Once you have completed your general warm up, you can move onto your specific preparations for your training session or sport e.g. if you are playing rugby you’ll probably include some ball skills, passing, kicking and tackling. If you are hitting the gym for some heavy strength training, you’ll probably complete some light & moderate sets to get your mind and body ready for the workout to come. These specific activities will really help you “zero in” on the coming training session or game.

Cooling down

After a hard game or workout cooling down can make a big difference to how fast you recover. By cooling down properly you will flush waste materials out of your muscles, reduce muscle stiffness (called DOMS or Delayed Onset Muscle Soreness) and minimise adaptive shortening which is the reduction in flexibility that can be caused by certain exercises.
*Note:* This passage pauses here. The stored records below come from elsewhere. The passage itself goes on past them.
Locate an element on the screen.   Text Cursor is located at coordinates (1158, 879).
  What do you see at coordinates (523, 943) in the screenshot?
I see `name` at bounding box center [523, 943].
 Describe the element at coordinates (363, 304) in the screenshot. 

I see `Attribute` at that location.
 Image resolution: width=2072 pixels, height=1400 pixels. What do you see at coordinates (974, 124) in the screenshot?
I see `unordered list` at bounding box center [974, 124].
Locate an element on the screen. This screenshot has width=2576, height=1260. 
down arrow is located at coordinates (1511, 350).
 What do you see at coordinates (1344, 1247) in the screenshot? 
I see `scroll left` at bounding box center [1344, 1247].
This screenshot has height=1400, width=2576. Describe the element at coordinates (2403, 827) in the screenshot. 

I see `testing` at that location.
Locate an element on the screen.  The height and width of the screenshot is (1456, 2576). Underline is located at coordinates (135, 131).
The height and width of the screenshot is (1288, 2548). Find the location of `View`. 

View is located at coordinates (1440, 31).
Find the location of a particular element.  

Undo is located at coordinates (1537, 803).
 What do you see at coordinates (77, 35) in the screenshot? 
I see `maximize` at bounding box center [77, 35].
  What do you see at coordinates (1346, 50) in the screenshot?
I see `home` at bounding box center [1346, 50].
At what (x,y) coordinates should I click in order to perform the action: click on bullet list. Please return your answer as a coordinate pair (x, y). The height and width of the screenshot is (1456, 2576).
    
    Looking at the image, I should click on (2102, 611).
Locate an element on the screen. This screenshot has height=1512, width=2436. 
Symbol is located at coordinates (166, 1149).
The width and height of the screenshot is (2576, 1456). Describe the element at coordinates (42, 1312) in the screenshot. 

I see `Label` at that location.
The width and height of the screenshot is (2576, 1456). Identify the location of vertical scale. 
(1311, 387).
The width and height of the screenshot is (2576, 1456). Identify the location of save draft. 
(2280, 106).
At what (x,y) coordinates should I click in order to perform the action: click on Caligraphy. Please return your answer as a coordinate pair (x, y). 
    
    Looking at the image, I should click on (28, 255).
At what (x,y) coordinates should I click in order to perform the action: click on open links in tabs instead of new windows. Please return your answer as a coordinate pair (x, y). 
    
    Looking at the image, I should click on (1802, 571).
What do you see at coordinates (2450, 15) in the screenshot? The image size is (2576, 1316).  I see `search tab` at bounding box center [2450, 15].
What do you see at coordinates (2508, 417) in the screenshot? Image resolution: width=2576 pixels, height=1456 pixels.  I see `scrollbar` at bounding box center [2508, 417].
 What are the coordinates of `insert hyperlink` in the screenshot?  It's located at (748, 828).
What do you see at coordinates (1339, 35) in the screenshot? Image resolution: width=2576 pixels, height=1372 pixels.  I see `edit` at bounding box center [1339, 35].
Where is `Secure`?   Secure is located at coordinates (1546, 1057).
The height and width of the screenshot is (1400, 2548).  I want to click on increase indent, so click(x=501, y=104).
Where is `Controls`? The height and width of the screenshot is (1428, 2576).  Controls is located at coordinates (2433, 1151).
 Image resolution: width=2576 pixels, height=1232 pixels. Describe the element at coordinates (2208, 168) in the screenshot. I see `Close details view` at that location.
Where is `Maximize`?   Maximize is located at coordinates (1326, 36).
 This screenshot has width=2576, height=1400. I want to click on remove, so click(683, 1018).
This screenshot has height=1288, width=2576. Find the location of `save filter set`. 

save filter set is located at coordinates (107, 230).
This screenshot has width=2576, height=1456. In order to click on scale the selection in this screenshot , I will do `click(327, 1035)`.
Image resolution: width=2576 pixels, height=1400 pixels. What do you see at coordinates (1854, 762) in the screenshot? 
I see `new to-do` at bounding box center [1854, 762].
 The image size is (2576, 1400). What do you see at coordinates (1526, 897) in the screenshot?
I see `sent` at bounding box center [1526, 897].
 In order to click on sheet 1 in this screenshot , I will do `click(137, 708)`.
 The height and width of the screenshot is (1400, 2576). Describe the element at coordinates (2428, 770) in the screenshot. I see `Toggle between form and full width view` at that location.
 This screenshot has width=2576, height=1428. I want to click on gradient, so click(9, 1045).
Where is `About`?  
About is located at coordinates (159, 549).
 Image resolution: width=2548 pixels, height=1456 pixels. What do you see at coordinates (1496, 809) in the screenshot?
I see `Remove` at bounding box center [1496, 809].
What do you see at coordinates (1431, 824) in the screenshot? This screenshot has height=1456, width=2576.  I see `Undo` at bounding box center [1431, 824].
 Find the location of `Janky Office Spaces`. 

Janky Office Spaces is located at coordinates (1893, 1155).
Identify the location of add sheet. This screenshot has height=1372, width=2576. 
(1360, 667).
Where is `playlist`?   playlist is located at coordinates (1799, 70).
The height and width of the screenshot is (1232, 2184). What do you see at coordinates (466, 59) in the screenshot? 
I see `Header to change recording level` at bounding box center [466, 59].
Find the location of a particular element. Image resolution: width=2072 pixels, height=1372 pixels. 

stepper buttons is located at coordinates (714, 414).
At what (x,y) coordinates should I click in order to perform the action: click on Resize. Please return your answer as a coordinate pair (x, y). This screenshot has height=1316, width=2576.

Cool downs have 2 components1) a pulse lowerer during which the heart rate is gradually reduced and 2) static stretches to maintain or develop flexibility.

1)  Pulse lowerer – this is essentially the reverse of the pulse raiser in that you’ll start out at a reasonably fast pace but slow down over a period of 5-10 minutes and finish with a minute or so of very slow paced activity. The exercise modality is not important and the aim is to reduce the heart rate gradually while pump freshly oxygenated blood around your body. At the end of your pulse lowerer you should feel fairly recovered from your workout or match and your breathing rate should be almost back to normal.

2)  Static stretching – as your muscles are nice and warm after your workout it makes sense to spend some time stretching them. By holding each stretch for 10-15 seconds you will maintain your current level of flexibility but by stretching each muscle for 30-40 seconds or more you will actually increase the elasticity of your muscles. Stretches are held statically which is very different to the movements prescribed in the warm up and are designed to either lengthen or offset any adaptive shortening that may occur as a result of your training.   Make sure you stretch all of the muscles you have used during your workout although you may choose to spend longer stretching some muscles than others e.g. stretching your tight hamstrings for 45 seconds each but only spending 15 seconds on your already flexible calves.

Spending time warming up and cooling down properly will ensure that you get the most from your workouts and play as well as you possibly can so don’t leave your performance to chance – spend some time designing and perfecting an effective warm up and cool down routine and you should see your performance improve significantly.